Thursday 18 September 2014

Finally, irrevocably it’s R-Day

The debate, one of the most dynamic I’ve ever seen, is over and voting is underway.  In less than twenty-four hours we’ll know whether Scotland has voted for independence or not.  Whether the ‘Stay Together’ campaign has done enough—just enough I suspect—to win, there really is no going back from the campaigns over the past two years.  The choice is between the visionary ambiguities of the Yes campaign and the equally ambiguous pragmatism of those calling for retention of the Union.  Given what most accept will be the closeness of the result, you have to ask what its democratic legitimacy will be.  What the referendum has done is to expose a fundamental ideological fissure within Scottish society that will, despite the weasel words from both sides, be difficult to heal.  I can’t see the two sides coming together in the immediate aftermath of the result however good natured the debate has generally been.
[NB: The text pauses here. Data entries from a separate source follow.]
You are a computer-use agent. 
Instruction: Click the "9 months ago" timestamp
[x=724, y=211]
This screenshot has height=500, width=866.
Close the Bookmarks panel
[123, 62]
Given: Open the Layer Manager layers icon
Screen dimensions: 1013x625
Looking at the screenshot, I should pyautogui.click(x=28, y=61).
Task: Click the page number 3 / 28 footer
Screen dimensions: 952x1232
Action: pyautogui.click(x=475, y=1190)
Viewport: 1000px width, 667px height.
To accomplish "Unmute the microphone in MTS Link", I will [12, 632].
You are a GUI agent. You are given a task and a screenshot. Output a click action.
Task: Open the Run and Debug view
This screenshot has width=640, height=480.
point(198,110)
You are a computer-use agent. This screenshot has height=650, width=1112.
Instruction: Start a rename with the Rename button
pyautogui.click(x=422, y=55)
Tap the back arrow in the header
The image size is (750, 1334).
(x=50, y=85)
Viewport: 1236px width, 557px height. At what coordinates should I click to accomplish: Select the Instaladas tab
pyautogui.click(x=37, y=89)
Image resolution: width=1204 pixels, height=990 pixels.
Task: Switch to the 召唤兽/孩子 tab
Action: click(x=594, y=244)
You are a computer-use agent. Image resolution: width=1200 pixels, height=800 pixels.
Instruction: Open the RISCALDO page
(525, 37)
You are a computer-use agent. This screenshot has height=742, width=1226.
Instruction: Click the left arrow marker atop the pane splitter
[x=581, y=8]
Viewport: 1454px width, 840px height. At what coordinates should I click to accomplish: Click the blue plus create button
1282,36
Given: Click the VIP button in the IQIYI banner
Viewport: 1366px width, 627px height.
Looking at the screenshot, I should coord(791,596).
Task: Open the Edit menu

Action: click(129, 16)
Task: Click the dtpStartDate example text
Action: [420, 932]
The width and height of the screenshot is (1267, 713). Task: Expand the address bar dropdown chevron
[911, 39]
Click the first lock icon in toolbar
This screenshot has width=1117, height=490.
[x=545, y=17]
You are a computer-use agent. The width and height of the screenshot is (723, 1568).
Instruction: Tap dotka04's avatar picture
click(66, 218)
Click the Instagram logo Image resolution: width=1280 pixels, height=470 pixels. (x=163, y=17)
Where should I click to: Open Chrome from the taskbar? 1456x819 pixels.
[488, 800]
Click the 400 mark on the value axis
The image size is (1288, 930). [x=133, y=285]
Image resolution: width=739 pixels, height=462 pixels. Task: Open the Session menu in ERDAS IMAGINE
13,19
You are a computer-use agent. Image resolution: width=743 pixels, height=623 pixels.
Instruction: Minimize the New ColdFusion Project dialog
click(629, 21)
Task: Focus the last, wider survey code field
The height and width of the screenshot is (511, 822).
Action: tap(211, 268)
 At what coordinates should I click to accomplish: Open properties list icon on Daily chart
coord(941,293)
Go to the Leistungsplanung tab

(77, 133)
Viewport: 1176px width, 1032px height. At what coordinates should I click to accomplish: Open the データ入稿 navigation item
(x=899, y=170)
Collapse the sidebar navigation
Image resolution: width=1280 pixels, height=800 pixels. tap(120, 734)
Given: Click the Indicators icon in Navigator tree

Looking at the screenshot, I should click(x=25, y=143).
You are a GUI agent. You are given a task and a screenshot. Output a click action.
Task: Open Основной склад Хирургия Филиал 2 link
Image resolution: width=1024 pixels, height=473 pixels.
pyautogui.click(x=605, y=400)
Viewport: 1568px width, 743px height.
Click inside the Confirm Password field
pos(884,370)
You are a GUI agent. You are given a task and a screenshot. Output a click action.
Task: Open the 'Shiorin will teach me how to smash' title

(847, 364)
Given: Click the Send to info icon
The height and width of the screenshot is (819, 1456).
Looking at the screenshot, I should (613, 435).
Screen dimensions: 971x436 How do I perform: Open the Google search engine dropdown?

So, the referendum result may not be the end of the matter.  There are some who argue that, if the result favours independence, the rest of the UK should have a referendum on whether or not to accept the negotiated solution.  Now there is an argument for this especially as Scotland makes up less than 10 per cent of the total population of the UK and the result, whatever it is, affects all peoples in the UK.  Why, some have already asked, should Scotland be given special status and advantages over the other constituent parts of the UK?  The problem with a divorce is that, while the decision may be easy to make, working out the details of the split is always contentious and time-consuming.  I can’t see that being achieved by March 2016.  While the focus has been on whether there should be a monetary union between Scotland and the rest of the UK and what Scotland’s status will be in the European Union and NATO and what happens to Trident have long been the focus of debate, these are as nothing to untangling three centuries of Union.  The negotiations will be political horse-trading—you let me have X and you can have Y—they always are. Pragmatic politics almost always trumps political vision—remember that politics is the art of the possible.